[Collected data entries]
——————————
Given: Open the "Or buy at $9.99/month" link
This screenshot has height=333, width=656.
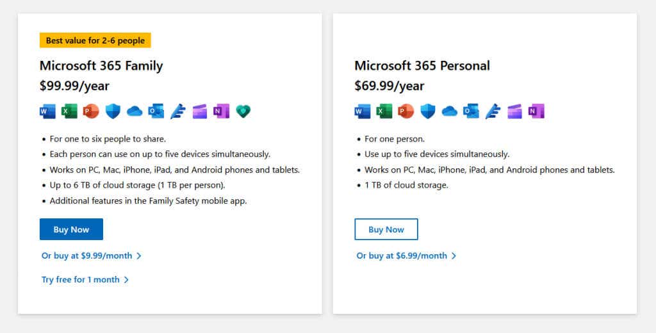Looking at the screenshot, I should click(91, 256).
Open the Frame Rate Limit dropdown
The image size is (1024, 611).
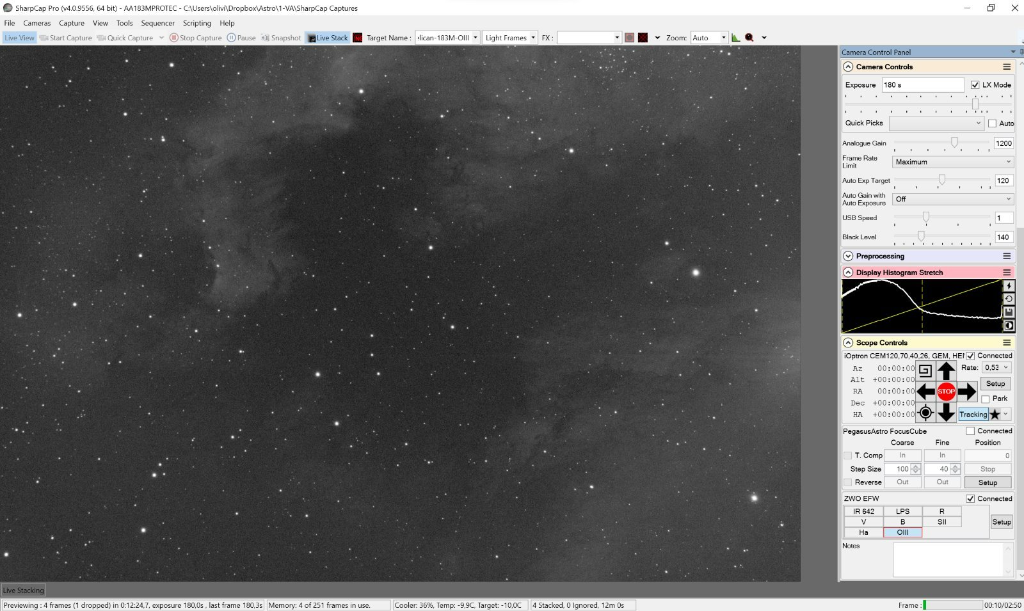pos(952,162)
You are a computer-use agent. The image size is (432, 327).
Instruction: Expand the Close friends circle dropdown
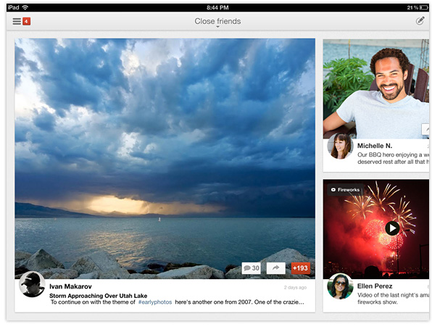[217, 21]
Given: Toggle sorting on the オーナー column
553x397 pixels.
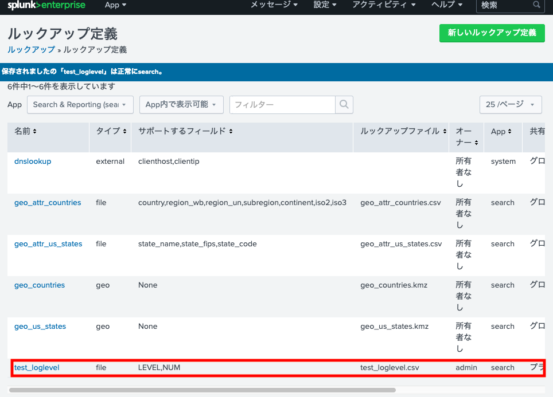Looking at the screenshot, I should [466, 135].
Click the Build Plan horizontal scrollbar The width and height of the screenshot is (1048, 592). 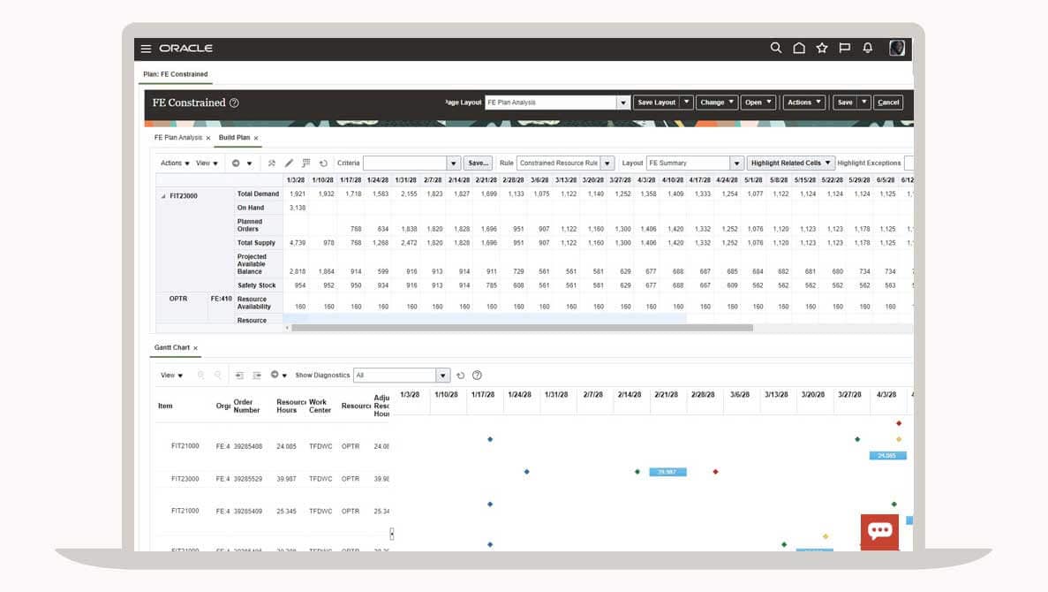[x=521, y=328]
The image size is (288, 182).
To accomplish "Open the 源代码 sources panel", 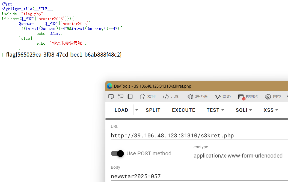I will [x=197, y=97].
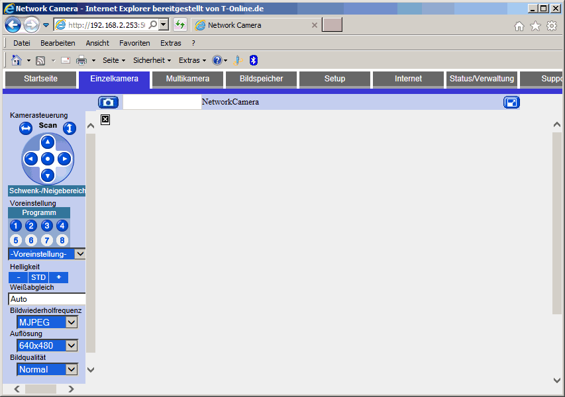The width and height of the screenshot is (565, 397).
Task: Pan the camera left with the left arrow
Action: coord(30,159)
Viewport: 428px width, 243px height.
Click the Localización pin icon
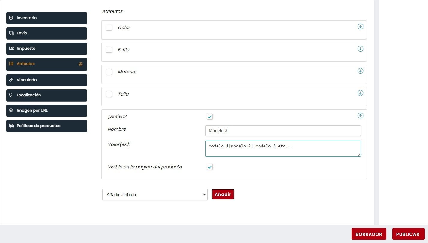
——————————
Among the entries, find every line holding "Given" and return it.

Given: Open the "Or buy at $9.99/month" link
Given: Toggle sorting on the オーナー column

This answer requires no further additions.